The second threat is environmental: catastrophic climate change. Technology in clean energy has advanced more quickly than we could have hoped for a few years ago, and that advancement allowed the presidents of the United States and of the People’s Republic of China to reach a bilateral agreement that was the basis for a truly meaningful Paris agreement. The global-governance challenge, as my colleague Jeffrey Mazo has long argued, was always going to be at least as difficult as the one faced by the founders of the Bretton Woods institutions at the end of the Second World War.

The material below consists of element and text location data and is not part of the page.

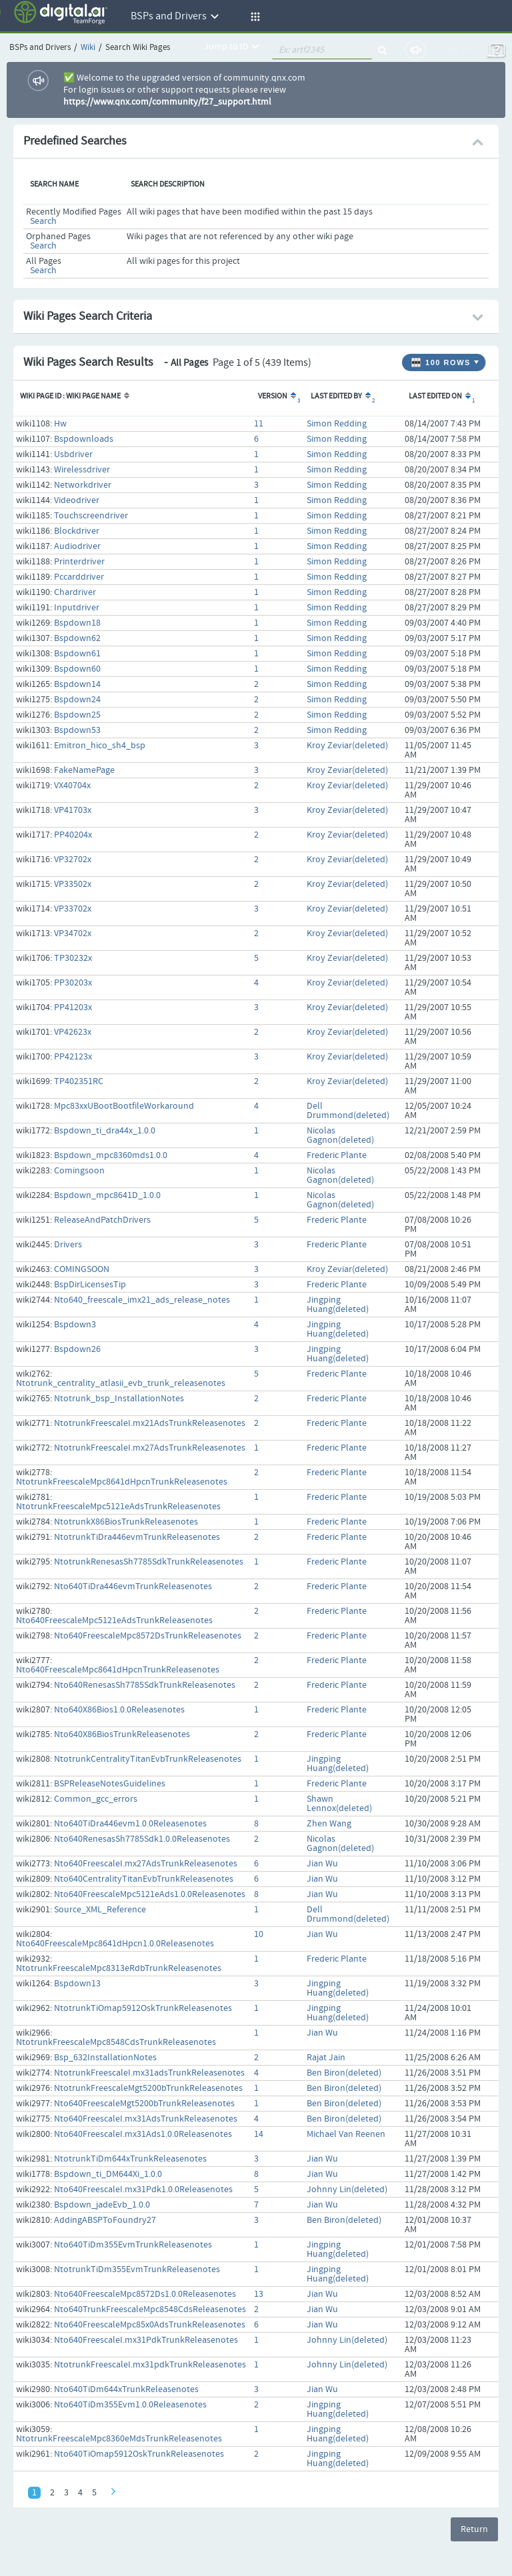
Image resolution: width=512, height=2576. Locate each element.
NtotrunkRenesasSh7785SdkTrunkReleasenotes (148, 1562)
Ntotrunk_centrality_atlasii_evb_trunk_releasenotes (120, 1383)
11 (258, 424)
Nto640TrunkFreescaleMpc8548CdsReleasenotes (150, 2309)
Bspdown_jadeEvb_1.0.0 (102, 2205)
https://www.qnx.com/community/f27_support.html (167, 102)
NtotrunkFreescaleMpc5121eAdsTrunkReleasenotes (118, 1507)
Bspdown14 (77, 684)
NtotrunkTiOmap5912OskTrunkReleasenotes (143, 2008)
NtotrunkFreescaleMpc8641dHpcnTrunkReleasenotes (121, 1482)
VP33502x (72, 884)
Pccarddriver (79, 577)
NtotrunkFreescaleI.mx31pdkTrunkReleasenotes (150, 2365)
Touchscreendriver (91, 516)
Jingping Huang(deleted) (338, 1304)
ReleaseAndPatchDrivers (102, 1220)
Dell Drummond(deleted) (348, 1110)
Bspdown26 (77, 1349)
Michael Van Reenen (346, 2134)
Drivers (68, 1245)
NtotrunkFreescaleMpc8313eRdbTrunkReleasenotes (118, 1968)
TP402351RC (78, 1081)
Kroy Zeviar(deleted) (347, 746)
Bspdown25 (77, 715)
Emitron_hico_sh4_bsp (99, 746)
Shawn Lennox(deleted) (339, 1803)
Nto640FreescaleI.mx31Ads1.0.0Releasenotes (143, 2134)
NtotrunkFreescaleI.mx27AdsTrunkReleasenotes (149, 1448)
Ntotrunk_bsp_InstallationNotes (119, 1399)
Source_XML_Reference (100, 1910)
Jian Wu (322, 1864)
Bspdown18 (77, 623)
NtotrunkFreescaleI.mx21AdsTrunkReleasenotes (149, 1423)
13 (258, 2294)
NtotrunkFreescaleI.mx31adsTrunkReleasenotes (149, 2073)
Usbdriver (73, 454)
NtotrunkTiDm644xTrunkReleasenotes (130, 2159)
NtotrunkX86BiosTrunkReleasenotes (126, 1522)
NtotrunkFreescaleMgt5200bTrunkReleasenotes (148, 2088)
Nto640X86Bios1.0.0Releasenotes (119, 1710)
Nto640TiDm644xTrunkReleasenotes (126, 2389)
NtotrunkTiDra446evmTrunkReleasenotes (137, 1537)
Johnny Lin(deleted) (347, 2190)
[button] (253, 16)
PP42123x (73, 1057)
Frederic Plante (337, 1155)
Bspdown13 (77, 1984)
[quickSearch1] (322, 50)
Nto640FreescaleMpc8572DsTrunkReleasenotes (147, 1636)
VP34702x (72, 934)
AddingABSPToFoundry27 (105, 2220)
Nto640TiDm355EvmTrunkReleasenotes (133, 2245)
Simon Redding (337, 424)
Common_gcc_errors (95, 1799)
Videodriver (76, 500)
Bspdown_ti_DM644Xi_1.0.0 (108, 2174)
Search (43, 221)
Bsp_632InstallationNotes (105, 2058)
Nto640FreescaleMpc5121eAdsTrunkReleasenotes (114, 1620)
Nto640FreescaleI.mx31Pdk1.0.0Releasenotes (143, 2190)
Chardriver (75, 592)
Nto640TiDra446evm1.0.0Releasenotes (130, 1824)
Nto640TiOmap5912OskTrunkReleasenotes (139, 2454)
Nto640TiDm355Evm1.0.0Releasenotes (130, 2405)
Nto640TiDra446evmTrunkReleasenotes (133, 1587)
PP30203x (73, 983)
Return (474, 2529)
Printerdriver (79, 562)
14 (258, 2134)
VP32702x (72, 860)
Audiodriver (77, 546)
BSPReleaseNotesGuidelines (109, 1784)
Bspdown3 (75, 1325)
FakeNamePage (84, 770)
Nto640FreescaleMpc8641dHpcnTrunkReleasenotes (117, 1670)
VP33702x (72, 909)
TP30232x (73, 958)
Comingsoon (79, 1171)
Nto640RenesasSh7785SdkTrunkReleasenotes (144, 1685)
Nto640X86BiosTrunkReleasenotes (122, 1734)
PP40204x (73, 835)
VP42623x (72, 1032)
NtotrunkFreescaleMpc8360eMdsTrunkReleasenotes (119, 2439)
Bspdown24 (77, 700)
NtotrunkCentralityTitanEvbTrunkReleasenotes (147, 1759)
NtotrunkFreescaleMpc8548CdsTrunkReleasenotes (116, 2042)
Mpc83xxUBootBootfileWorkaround (124, 1106)
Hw (60, 424)
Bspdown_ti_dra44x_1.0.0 (104, 1131)
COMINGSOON (81, 1269)
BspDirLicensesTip (90, 1285)
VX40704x (72, 786)
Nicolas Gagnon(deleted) (340, 1135)
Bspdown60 (77, 669)
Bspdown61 (77, 654)
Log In (456, 50)
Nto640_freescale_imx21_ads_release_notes (142, 1300)
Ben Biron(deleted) (344, 2073)
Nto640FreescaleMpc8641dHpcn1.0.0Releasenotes (115, 1944)
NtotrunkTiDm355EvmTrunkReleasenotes (137, 2269)
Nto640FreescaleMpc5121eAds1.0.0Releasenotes (149, 1894)
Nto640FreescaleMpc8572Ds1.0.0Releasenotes (145, 2294)
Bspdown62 (77, 638)
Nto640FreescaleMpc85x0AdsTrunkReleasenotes (149, 2325)
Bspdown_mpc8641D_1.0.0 (107, 1195)
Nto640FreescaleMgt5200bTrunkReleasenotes (144, 2104)
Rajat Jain (326, 2058)
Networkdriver (82, 485)
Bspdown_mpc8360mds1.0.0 (110, 1155)
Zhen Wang (329, 1824)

In fact, it is more difficult, because Bretton Woods was among allies, where as China and the US – the world’s leading carbon polluters – are developing a relationship of rivalry, if not enmity.
Bretton Woods required American leadership, but it is hard to avoid the conclusion that, at least on this threat, such leadership will be absent for the next four years. And four years is a fairly large share of the time that is left to humanity to bend the curve of global emissions downward, before truly catastrophic temperature increases become irreversible. European states, for all their troubles, are not governed by political parties that deny the science of climate change. Perhaps they remain wilful and coherent enough to seek accommodation with China, and other big developing states such as India, to bridge the time until America comes to its senses. There could be geopolitical peril in such accommodation. Yet, if they could pull it off, the Europeans would have performed a worthy historical service and repayment of genuine debt for America’s past sacrifices: the old world stepping forth to the rescue of the new.
Dana Allin is Editor of Survival, and IISS Senior Fellow for US Foreign Policy and Transatlantic Affairs.